Wrapping Up the Week at IAS
By Johanna Harvey | July 9, 2013
Last week, more than 5,000 delegates from 127 countries gathered in Kuala Lumpur, Malaysia for the 2013 International AIDS Society (IAS) Conference on HIV Pathogenesis, Treatment and Prevention. The bi-annual meeting brought together scientists, clinicians, public health experts, and community leaders to examine the latest developments in HIV-related research, and to explore how scientific advances can inform the global response to HIV/AIDS. Seven EGPAF team members attended this year’s conference, presenting at side meetings, poster sessions and panel presentations.
This year’s meeting included a major announcement from the World Health Organization (WHO) regarding new HIV/AIDS treatment and prevention guidelines. For the first time, the 2013 guidelines combine recommendations across the continuum of HIV care and prevention programs, including expanding treatment eligibility for HIV-positive pregnant women, mothers, and children. To learn more about the new guidelines, check out a blog post by Dr. Christian Pitter, Senior Director of Global Technical Policy and Partnerships at the Elizabeth Glaser Pediatric AIDS Foundation (EGPAF), which answers some of the most frequently asked questions about the new guidelines and what they mean for EGPAF’s efforts to eliminate pediatric HIV. You can also read a more detailed overview of the guidelines here.
EGPAF Vice President of Research Dr. Laura Guay also spoke at a press conference, where she discussed the impact the WHO’s new guidelines will have on pediatric HIV treatment approaches, particularly on early infant diagnosis (EID) and on programs to provide antiretroviral therapy (ART) for children younger than five years of age. You can read a full list of EGPAF sessions and summaries from the conference on our IAS landing page.
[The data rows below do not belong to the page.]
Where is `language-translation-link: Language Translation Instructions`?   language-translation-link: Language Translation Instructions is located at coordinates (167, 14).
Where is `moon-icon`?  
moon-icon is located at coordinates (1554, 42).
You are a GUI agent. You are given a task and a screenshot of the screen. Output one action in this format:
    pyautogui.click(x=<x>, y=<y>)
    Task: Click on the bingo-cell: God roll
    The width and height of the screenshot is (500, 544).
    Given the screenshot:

At the concluding session on July 3, IAS President-Elect and IAS 2015 International Chair Chris Beyrer said:
“We are at an extraordinary moment in HIV-related research. If the richness of the science presented this week is any indication, our meeting in Vancouver in 2015 will give us another important opportunity to examine continued progress towards answering the greatest challenges before us. Of course, IAS 2015 will occur at a pivotal moment, as the Millennium Development Goals come due. When we gather in Vancouver, we will have the opportunity to see how successful our efforts have been to implement scientific advances on the ground.”
At EGPAF, we are proud to have been a part of this year’s IAS Conference, and we look forward to working with partners around the world to continue our efforts to achieve an AIDS-free generation through advocacy, research, and prevention and treatment programs.
Johanna Harvey is Senior Communications Officer at the Foundation, based in Washington, D.C.